The researchers say their coating could also be used to improve the efficiency of other industrial processes including distillation, waste heat recovery, and the production of liquified natural gas (LNG).
Researchers have spent many years developing surfaces that improve the droplet formation of systems that produce steam, such as cooling systems for coal-fired power stations. But there are relatively few studies that have focused on fluids that have a less powerful attraction between their molecules.
This attraction, known as surface tension, pulls the molecules on the surface of a liquid towards its downstairs neighbours, causing it to form drops. The liquids used in refrigeration have a lower surface tension than water, so form droplets less readily.
According to Mechanical Engineering Professor Kripa Varanasi, getting low-surface-tension liquids to form droplets that drip easily from surfaces has been a “serious challenge” that has affected the energy consumption of processes that use these liquids.
“If it forms a film, it becomes a barrier to heat transfer,” Varanasi said in a media release, adding that heat transfer is improved when droplets form and drip away from a surface such as metal, taking heat with them.
Varanasi’s team cracked the problem by using initiated chemical vapour deposition to depositing a layer of solid polymer less than one micron thick onto surfaces.
The coating repels low-surface-tension fluids as they condense, causing them to form droplets and drip away, making room for more fluid to condense on the surface and continue the cycle.
They improved the performance of the coating by tuning its grafting angle to provide a surface that allows droplets to form and slide off as easily as possible. And to make sure it would work on the shell-and-tube heat exchangers used in oil refineries and chemical plants, the engineers tested their coating on both flat and tubular surfaces,
According to the researchers, the coating could be applied to industrial scale equipment onsite, giving existing plants an efficiency boost. The treatment is also “materials agnostic” – and can be applied to stainless steel, titanium and other metals used in condenser manufacture.
Every little counts
Varanasi estimates that condensation cooling systems that use water can achieve an efficiency of 40 per cent, while low-surface tension fluids halve that efficiency to 20 per cent.
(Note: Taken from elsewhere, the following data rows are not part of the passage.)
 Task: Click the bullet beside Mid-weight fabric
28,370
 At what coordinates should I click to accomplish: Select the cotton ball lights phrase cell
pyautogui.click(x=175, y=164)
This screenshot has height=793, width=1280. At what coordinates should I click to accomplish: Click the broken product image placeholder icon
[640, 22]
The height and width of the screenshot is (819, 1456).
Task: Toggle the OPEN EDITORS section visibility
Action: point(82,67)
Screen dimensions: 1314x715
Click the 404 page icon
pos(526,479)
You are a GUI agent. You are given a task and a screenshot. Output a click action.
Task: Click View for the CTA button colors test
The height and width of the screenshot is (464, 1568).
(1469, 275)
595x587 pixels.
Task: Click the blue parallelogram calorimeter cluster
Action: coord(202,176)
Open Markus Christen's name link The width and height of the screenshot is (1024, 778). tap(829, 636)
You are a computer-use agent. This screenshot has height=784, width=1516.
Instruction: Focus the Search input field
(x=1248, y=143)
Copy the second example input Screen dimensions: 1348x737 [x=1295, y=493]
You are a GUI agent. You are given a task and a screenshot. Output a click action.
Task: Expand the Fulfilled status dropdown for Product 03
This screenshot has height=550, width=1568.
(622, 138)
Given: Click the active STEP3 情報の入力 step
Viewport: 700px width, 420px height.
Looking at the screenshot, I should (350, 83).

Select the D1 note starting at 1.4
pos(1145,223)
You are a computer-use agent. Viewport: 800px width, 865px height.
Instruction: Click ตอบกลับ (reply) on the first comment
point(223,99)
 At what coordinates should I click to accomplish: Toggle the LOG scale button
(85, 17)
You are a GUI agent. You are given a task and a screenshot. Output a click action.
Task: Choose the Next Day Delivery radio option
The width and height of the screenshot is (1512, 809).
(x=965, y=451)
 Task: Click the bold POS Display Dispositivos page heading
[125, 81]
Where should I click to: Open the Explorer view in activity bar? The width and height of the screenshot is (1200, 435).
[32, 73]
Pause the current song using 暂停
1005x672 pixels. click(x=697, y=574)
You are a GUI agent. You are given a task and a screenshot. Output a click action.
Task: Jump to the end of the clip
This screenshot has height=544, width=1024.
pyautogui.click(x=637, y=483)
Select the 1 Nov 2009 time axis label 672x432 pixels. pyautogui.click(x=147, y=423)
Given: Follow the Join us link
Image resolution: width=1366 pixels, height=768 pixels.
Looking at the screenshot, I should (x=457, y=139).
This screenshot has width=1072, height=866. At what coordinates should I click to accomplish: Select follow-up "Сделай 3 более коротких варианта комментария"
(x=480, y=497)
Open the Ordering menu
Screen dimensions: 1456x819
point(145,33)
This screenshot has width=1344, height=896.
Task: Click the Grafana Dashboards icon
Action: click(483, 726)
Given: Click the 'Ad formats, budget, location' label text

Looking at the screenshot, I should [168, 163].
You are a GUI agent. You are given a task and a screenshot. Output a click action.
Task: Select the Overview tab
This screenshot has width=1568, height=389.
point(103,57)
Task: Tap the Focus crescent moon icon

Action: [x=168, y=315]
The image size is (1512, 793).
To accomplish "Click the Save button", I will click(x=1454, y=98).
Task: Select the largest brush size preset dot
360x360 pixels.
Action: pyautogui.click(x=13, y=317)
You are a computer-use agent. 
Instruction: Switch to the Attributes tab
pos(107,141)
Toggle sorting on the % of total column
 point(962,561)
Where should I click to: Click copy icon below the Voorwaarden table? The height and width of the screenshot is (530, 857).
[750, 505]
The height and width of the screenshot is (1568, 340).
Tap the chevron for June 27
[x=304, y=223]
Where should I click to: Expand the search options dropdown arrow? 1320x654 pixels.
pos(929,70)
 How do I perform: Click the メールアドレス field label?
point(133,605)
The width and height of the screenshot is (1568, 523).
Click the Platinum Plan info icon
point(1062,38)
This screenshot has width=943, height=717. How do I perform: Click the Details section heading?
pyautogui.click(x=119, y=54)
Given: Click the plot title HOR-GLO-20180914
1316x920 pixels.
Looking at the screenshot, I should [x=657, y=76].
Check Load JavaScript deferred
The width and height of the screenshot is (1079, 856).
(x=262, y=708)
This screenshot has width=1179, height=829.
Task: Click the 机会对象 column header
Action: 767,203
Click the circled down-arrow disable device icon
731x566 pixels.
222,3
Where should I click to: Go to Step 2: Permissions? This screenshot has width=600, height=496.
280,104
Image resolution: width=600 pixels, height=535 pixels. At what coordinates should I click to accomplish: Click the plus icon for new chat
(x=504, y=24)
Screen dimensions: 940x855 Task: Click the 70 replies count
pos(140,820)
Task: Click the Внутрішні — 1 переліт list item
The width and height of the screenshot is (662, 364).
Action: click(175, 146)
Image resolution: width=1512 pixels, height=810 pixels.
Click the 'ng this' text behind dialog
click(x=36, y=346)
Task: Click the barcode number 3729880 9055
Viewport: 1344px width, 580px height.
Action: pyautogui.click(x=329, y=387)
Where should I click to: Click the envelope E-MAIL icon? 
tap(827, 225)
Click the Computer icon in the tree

As industrial processes using refrigerants and other low-surface-tension fluids are widespread, even a small efficiency gain for each system could add up to a big overall energy saving.
The researchers’ findings, recently published in Joule, stated that the ability of the fluid-repelling coating to promote droplet formation led to heat transfer that was between four and eight times more efficient than that of the uncoated surface.
But because condensation is only one component of the cooling cycle, the overall energy efficiency gain was only around 2 per cent. But the researchers say even this small amount is considered a big achievement.
“In this field, you’re fighting for tenths of a per cent,” said researcher Karim Khalil.